Railsford, after what he had witnessed, was prepared to admit this, and left the disciple of the dramatic Muse to himself and the lamp-post, and secretly hoped when the performance of the Comedians came off he might get an “order” for the stalls.

Although the Grandcourt House Comedians were an old institution, they had not always been equally flourishing. At Railsford’s, for instance, in past years they had decidedly languished. The performances had possibly been comic, but that was due to the actors, not the author, for the scenes chosen were usually stock selections from the tragedies of Shakespeare; such, for instance, as the death of King Lear, the ghost scene in Hamlet, the conspirators’ scene in Julius Caesar, and the banquet in Macbeth. But as soon, as the irrepressible Wake got hold of the reins, as of course he did, the old order changed with startling rapidity. The new director made a clean sweep of Shakespeare and all his works.

“What’s the fun of doing Roman citizens in Eton jackets and white chokers,” said he, “and sending everybody to sleep? Let’s give them a change, and make them laugh.”

As if everybody hadn’t laughed for years at the Roman citizens in Eton jackets!

So he hunted about and made inquiries of friends who were supposed to know, and finally submitted to the company a certain screaming farce, entitled, After You! with—so the description informed him—two funny old gentlemen, one low comedian, two funny old ladies, and one maid-of-all-work, besides a few walking gentlemen and others. It sounded promising, and a perusal of the piece showed that it was very amusing. I cannot describe it, but the complications were magnificent; the two old gentlemen, one very irascible the other very meek, were, of course, enamoured of the two old ladies, one very meek, and the other very irascible; the low comedian was, of course, the victim and the plague of both couples, and took his revenge by the usual expedient of siding with each against the other, and being appointed the heir to both. The walking gentlemen were—need it be said?—the disappointed heirs; and the maid-of-all-work, as is the manner of such persons, did everybody’s work but her own.

The parts were allotted with due care and discrimination. The two funny old gentlemen were undertaken by Sherriff and Ranger, the two funny old ladies by Dimsdale and Maple, the low comedian by Sir Digby Oakshott, and the maid-of-all-work by Arthur Herapath. As for the walking gentlemen, cabmen, detective, et hoc genus omne, they were doled out to anyone who chose to take them. There had been no regular rehearsals yet, but private preparation, of the hole-and-corner kind I have described, had been going on for a week or so. The actors themselves had been looking forward with eagerness—not to say trepidation—to the first rehearsal, which was appointed to take place this evening in the Fourth class-room, in the presence of Wake and Stafford, and a few other formidable critics of the upper school. Great, therefore, was the dismay when it was rumoured that the low comedian and the maid-of-all-work were on the sick list with a doctor’s certificate.

The first impulse was to postpone the date, but on Wake representing that there was no evening for ten days on which they could get the use of the room, it was resolved to do the best they could with the parts they had, and read the missing speeches from the book. Although the house generally was excluded from the rehearsals, the Fourth-form boys managed to scramble in on the strength of the class-room in which the performance was to take place being their own.
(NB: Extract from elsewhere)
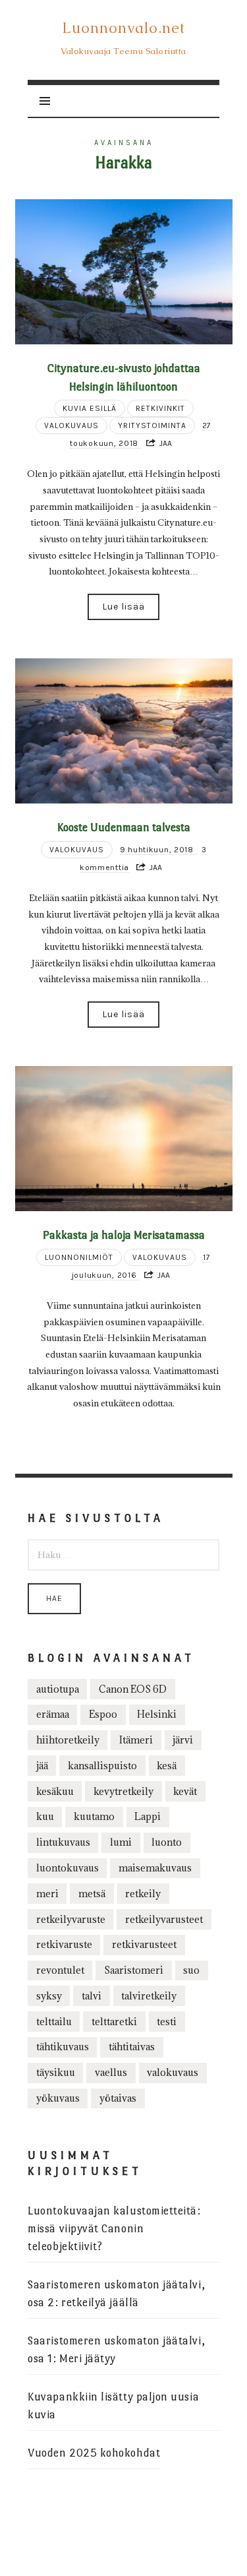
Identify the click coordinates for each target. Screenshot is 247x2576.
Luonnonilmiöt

And besides the invited guests named above, it was frequently found, at the end of a performance, when the gas was turned up, that the room was fuller of Juniors and Babies than it had been when the curtain rose.

On the present occasion, not being a full-dress rehearsal, there was no curtain, nor was there anything to distinguish the actors from their hearers, save the importance of their faces and the evident nervousness with which they awaited the signal to begin.

And here let me give my readers a piece of information. A screaming farce is ever so much more difficult to act than a tragedy of Shakespeare. Any—well, any duffer can act Brutus or Richard the Third or the Ghost of Banquo, but it is reserved only to a few to be able to do justice to the parts of Bartholomew Bumblebee or Miss Anastatia Acidrop. And when one comes to compare the paltry exploits and dull observations of the old tragedy heroes with the noble wit and sublime actions of their modern rivals it is not to be wondered at! So it happened on the present occasion.

After You was far too ambitious a flight for the Comedians at Railsford’s; they had far better have stuck to King Lear. In the first place, none of the characters seemed to understand what was expected of them. Sherriff, the funny, irascible old gentleman, skulked about in the back of the scene, and tapped his fingers lightly on the top of his hat, and stamped his foot gently, with the most amiable of smiles on his countenance. His one idea of irascible humour seemed to be to start every few moments to leave the room, and then stop short half-way to the door, and utter a few additional remarks over his shoulder, and then to make again for the door with a noise which sounded half-way between a sneeze and the bleating of a goat.